═════ Supplied records

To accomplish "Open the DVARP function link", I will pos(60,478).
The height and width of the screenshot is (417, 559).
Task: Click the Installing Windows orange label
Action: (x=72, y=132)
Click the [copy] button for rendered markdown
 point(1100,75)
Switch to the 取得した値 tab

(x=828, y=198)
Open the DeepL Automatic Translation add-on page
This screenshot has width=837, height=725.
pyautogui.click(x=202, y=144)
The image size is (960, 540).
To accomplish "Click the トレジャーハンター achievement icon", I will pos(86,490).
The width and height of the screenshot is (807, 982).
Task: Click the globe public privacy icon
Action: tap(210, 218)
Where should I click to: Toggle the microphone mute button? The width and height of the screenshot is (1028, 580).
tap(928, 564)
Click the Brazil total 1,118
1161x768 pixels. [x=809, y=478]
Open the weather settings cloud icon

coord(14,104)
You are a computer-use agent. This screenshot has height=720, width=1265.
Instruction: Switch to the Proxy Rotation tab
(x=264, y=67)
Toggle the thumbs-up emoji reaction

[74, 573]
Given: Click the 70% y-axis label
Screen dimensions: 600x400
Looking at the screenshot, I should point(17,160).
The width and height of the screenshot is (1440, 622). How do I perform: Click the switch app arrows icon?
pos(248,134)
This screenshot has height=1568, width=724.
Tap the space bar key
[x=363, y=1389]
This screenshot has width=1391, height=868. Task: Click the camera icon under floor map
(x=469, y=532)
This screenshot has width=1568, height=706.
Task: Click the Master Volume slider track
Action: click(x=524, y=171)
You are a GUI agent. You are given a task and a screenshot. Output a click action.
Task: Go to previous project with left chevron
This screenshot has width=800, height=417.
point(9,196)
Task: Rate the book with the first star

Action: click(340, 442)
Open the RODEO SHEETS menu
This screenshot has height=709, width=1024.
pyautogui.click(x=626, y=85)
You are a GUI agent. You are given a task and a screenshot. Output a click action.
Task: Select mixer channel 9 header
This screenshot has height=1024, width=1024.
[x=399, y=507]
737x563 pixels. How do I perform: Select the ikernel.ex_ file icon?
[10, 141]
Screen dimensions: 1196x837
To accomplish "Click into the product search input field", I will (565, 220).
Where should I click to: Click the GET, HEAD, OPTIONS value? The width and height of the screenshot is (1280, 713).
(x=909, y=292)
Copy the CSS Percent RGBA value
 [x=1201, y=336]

══════════

* Task prompt
Scan the records above for the lines holding "The image size is (960, 540)." and "Given: Click the 70% y-axis label". Transcribe those two and every line between them word for word, and no others.

* Exercise answer
The image size is (960, 540).
To accomplish "Click the トレジャーハンター achievement icon", I will pos(86,490).
The width and height of the screenshot is (807, 982).
Task: Click the globe public privacy icon
Action: tap(210, 218)
Where should I click to: Toggle the microphone mute button? The width and height of the screenshot is (1028, 580).
tap(928, 564)
Click the Brazil total 1,118
1161x768 pixels. [x=809, y=478]
Open the weather settings cloud icon

coord(14,104)
You are a computer-use agent. This screenshot has height=720, width=1265.
Instruction: Switch to the Proxy Rotation tab
(x=264, y=67)
Toggle the thumbs-up emoji reaction

[74, 573]
Given: Click the 70% y-axis label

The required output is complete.